Noting that the referenced law states that a zoning lot is defined by being “unsubdivided” within a single block, Perry said BSA’s interpretation would render the term “superfluous,” and run “afoul of elementary rules of statutory construction.”

Since DOB saw the light on the Minkin memo during the appeal process, the court said the department’s statutory basis for the issuance of the permit to begin with was undermined. BSA’s decision was nullified and vacated, and the board was directed to review the project’s permit application “in accordance with the plain language” of the zoning regulation and Perry’s order.

As Cordozo’s Sterk noted, the development at 200 Amsterdam was far from the first to use the Milkin memo to justify partial tax lot usage in a building plan. Perry’s decision has the ability to throw uncertainty around zoning and building issues into a business sector highly adverse to such things, Sterk said.

But just as important for Sterk is the question now of when a government agency becomes estopped from changing its mind after it’s already induced people to rely on its existing interpretation.

“That’s a big problem in this case, because clearly developers have put millions of dollars into this project in reliance on an existing interpretation,” he said.
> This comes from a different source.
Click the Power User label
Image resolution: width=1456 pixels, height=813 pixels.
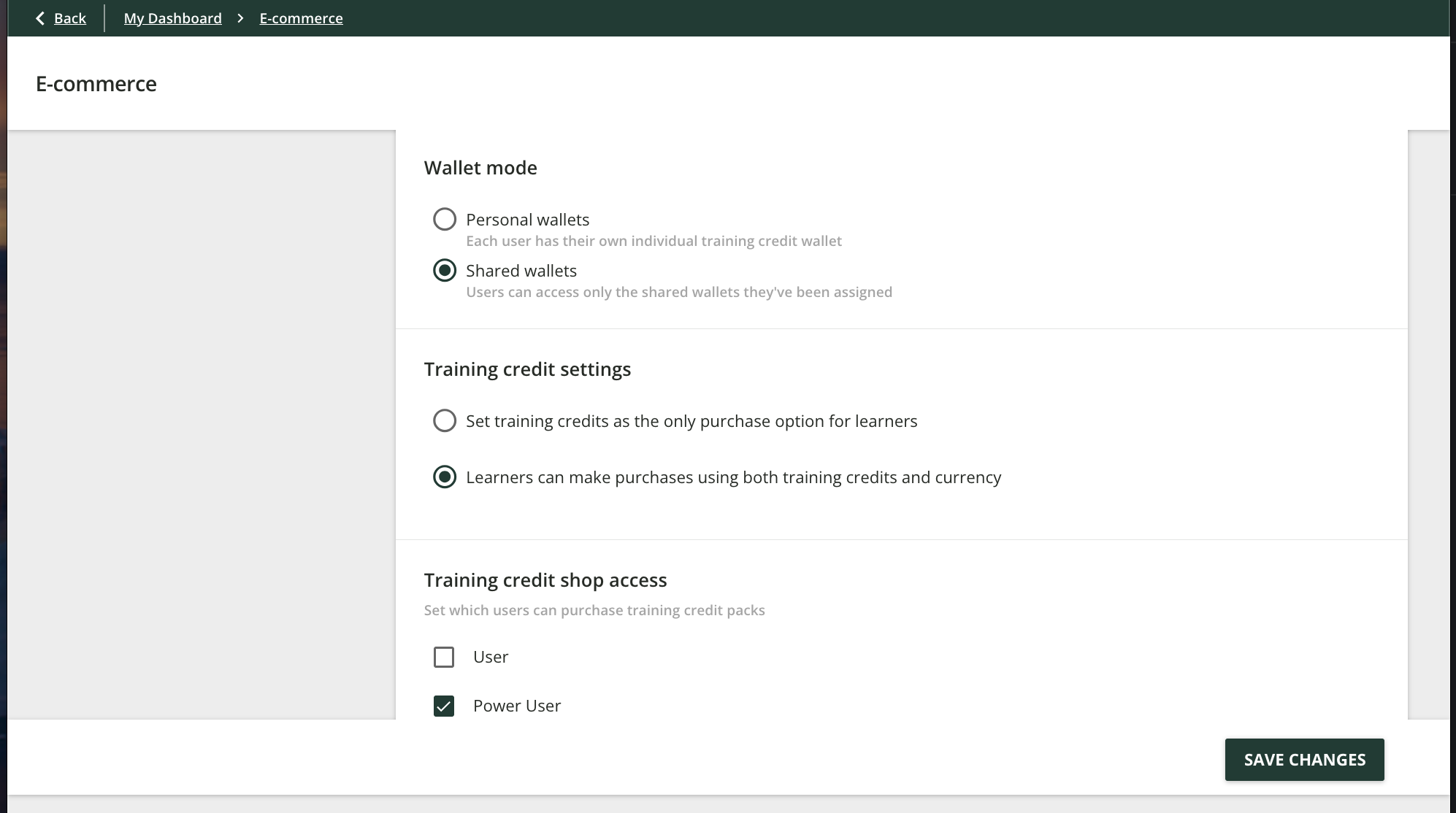click(x=517, y=706)
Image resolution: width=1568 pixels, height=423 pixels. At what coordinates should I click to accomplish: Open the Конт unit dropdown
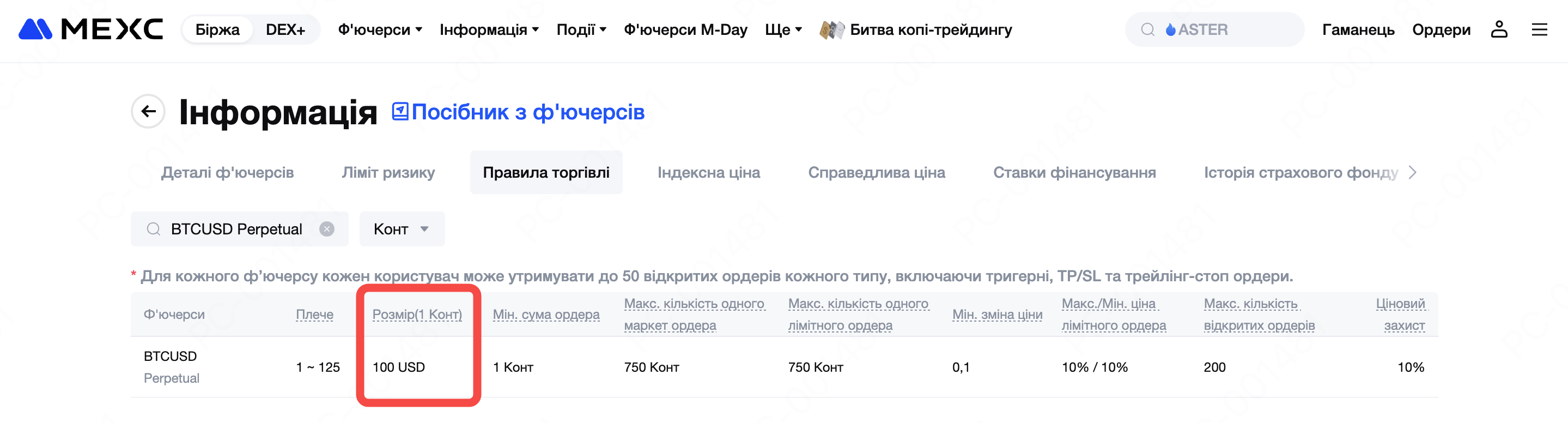[402, 229]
Brooklyn Law School professor David Reiss, who is the research director of the school’s Center for Urban Business Entrepreneurship, said he saw the case as less of a “good guy vs. bad guy” dynamic as much as one of whether the assurances of government officials can be binding.

“There’s a reliance on government statements and government permissions,” Reiss said, while noting the project has already commenced.

Should the case stand, he predicted it would serve to rattle developers’ confidence in their dealings with the city going forward.

“It’s more uncertainty in a process that’s already pretty uncertain,” he said.